Posted by Encota on 28 Jul 2017

There are animals everywhere in this puzzle, ‘Difficulty’ from Chalicea: a TURKEY, LUPUS (wolf), the PUSSYCAT, a NIGHTBIRD, even ARGALI, TEAR A CAT and the GERENUK!   If only there’d been an opportunity to hide a HARE or two, or even other hare-like creatures.

But wait a moment, the Item to be added below the grid is enumerated (1,4) – it simply must be A HARE.  I’d thought initially the puzzle was themed on that delightful Edward Lear work, ‘The Owl and The Pussycat’ – what a fool I was!  See how easily the setter can divert you down false trails.  Or maybe the poem does mention a hare, let me think…

Many of you may recall that these hare-brained escapades all started with Listener 4422 by Poat, named ‘Buried Treasure’, in which the Hare of the Kit Williams book ‘Masquerade’ was found lurking not in the grid but in the Preamble, more specifically hiding in the searcH AREa.

Ever since, bloggers at LWO – especially Shirley Curran (Chalicea) – and other Listener solvers have been desperately on the lookout for that HARE in each Listener grid.

So, if I am right, we are looking for a HARE, presumably hiding in contiguous cells in the grid.  I thought, given the setter is Chalicea, then there’s bound to be one.

How wrong I was.

Because, at least by my counting, there are 26!  By which, of course, I mean 4! And 2!

Screen Shot 2017-07-08 at 23.10.30

See highlighted grid (forgive my scribbling), with some overlapping. I make it:

  • DOE x8 (all entered as DE, of course, given the ‘Difficulty’ with the missing O),
  • MARA x6,
  • PUSS x4,
  • WAT x3,
  • HARE x3,
  • BAWD x1 and
  • PIKA x1.

I make that one heavy-duty grid – very, very impressive!!
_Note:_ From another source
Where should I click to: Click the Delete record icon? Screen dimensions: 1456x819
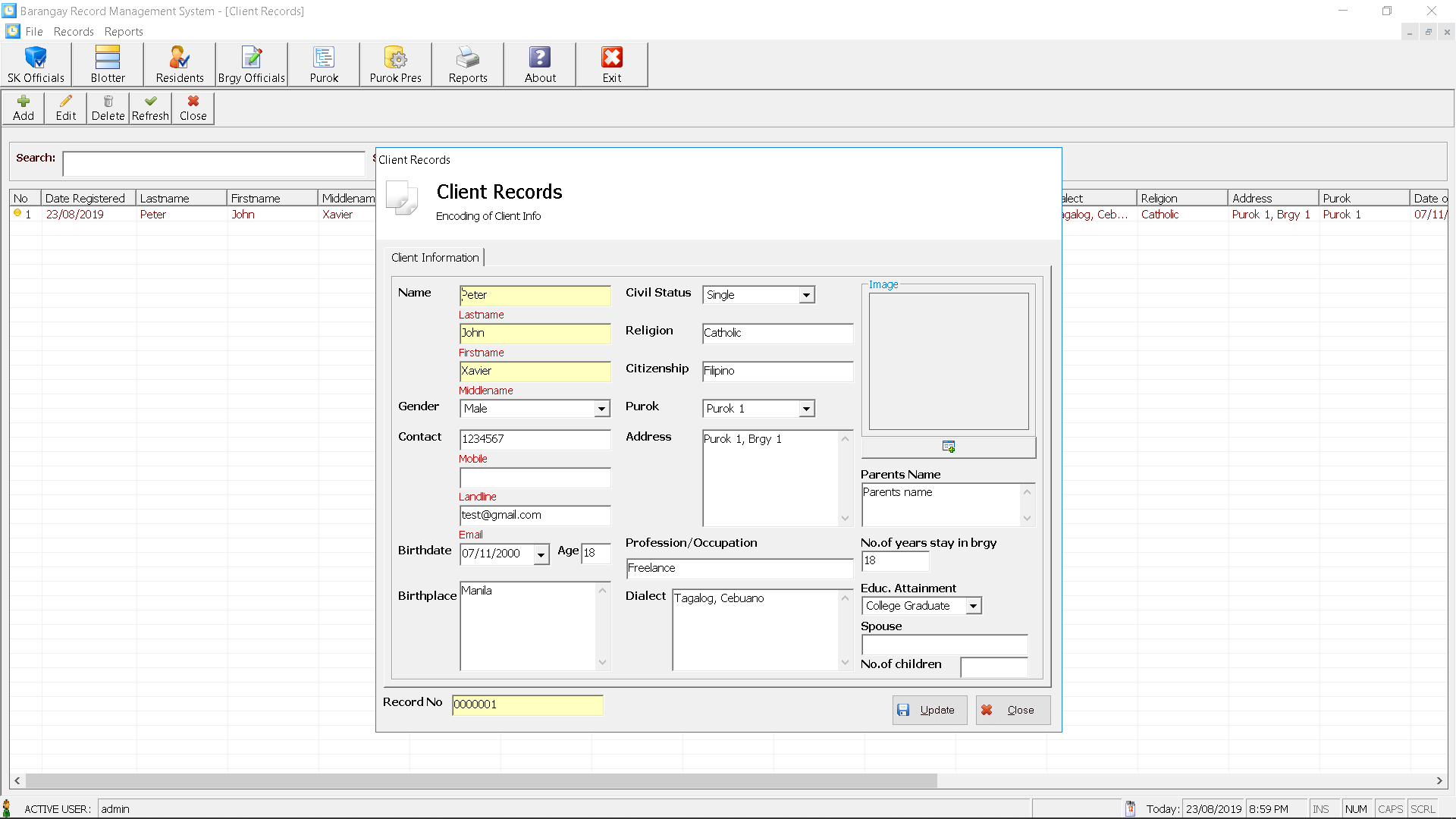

And of course, we all know that poem word-for-word, don’t we?  It sits so firmly in one’s brain that it is impossible to misremember:

Pussy said to the Owl, ‘You elegant fowl!
How charmingly sweet and fair!
O let us be married! too long we have tarried:

But what shall we do for a hare?’

All I need to do now is write ‘A HARE’ below the grid and I am sorted.